This time (we'll get it right)
Organised sport - that is sport organised on an international level is high on my list of things the world would be better off without. Why, oh why do we get our football shorts in a twist over who is chosen by a cabal of self serving geriatrics to host the Football World Cup? What, in heaven's name, persuades any country that hosting the Olympics is an honour? Or for that matter to build monsterous racing tracks so that young men in fast cars can go round and round and round, stopping to fill up with petrol and change tyres every now and then? Why?
I, of course, exclude the noble and ancient game of cricket from this league of uselessness. Especially when for once in a very long time we have the perfidious Australians well and truly by their googlies. Saints Alastair and Kevin have put the enemy to the sword, square cutting the Aussies to the boundaries in a manner that brings a tear to the eye of any son of Albion. I will pass quickly over Saint Kevin's birth place; but since England's patron saint, St George, hails from foreign climes why should anyone quibble.
Watching our batmen putting the Aussie bowlers to the sword brought to mind that magical Test at Headingley in July 1981. With England following on, the bookies were quoting 500 to 1 odds on an English win - shows how patriotic we English are! When Saint Ian strode to the crease to face the forces of darkness England were 107 for 5; and it looked like the game was up. Not a bit of it. Ably supported by the tail he carried his bat at 149. One man had grabbed the game by the scruff of its neck. He inspired the rest of the England side and Saint Bob Willis took 8 wickets for 43 and England won by just 18 runs.

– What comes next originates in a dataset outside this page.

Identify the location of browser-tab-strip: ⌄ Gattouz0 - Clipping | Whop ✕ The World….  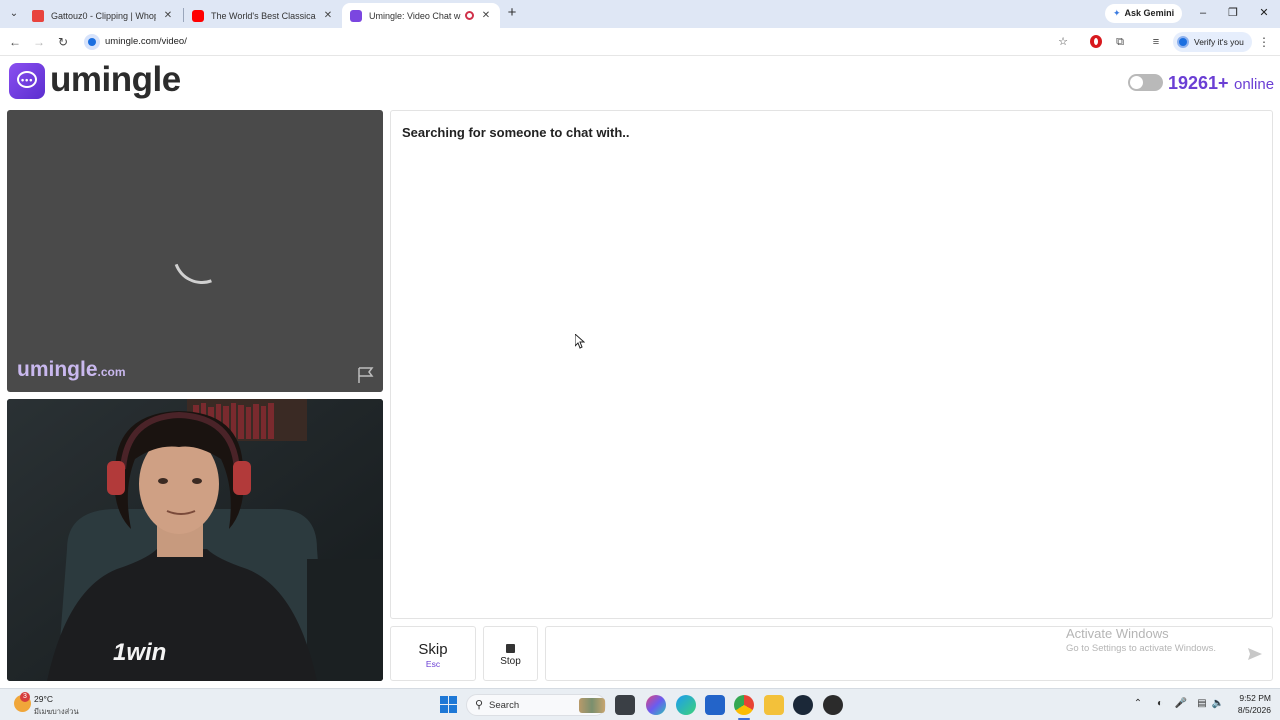
(640, 14).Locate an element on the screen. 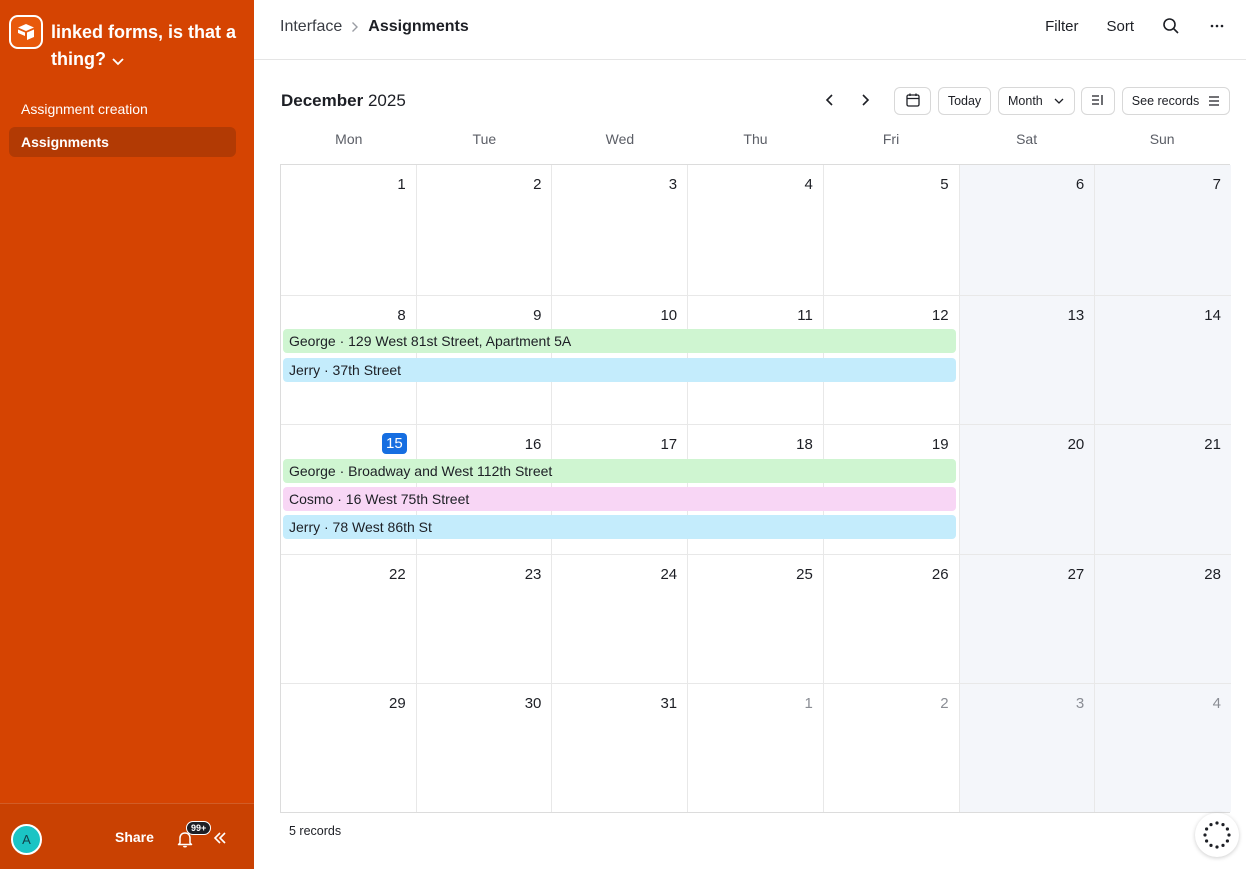  day-number: 17 is located at coordinates (669, 444). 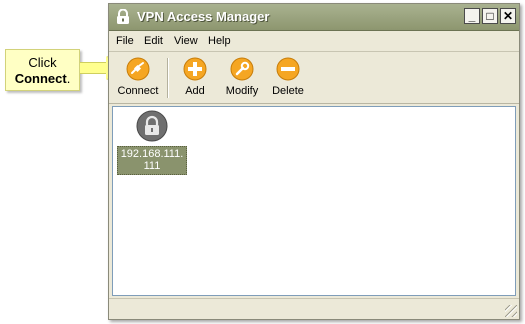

Oh, that blissful summer: when England's youth exposed the underbelly of the fearsome foe. "Beefy" went on to win the next Test at Edgbaston, scything through the young bloods of the convict colony with 5 wickets for 1 run. And then at Old Trafford hitting Graeme Lilley out of the ground on three occasions in an innings of 118. England went on to win that Test and the Series and the Ashes. To be young(ish then) was very heaven.
From the sublime to the ridiculous. The draw on Thursday reminded one of England's woeful performances at the Eurovision song contest. Losing the bid for the World Cup was about as significant as Anne Widdecombe going out of "Strictly"
As more than one sage has observed; England should focus on winning, rather than hosting, the World Cup. A glance down under might be instructive here.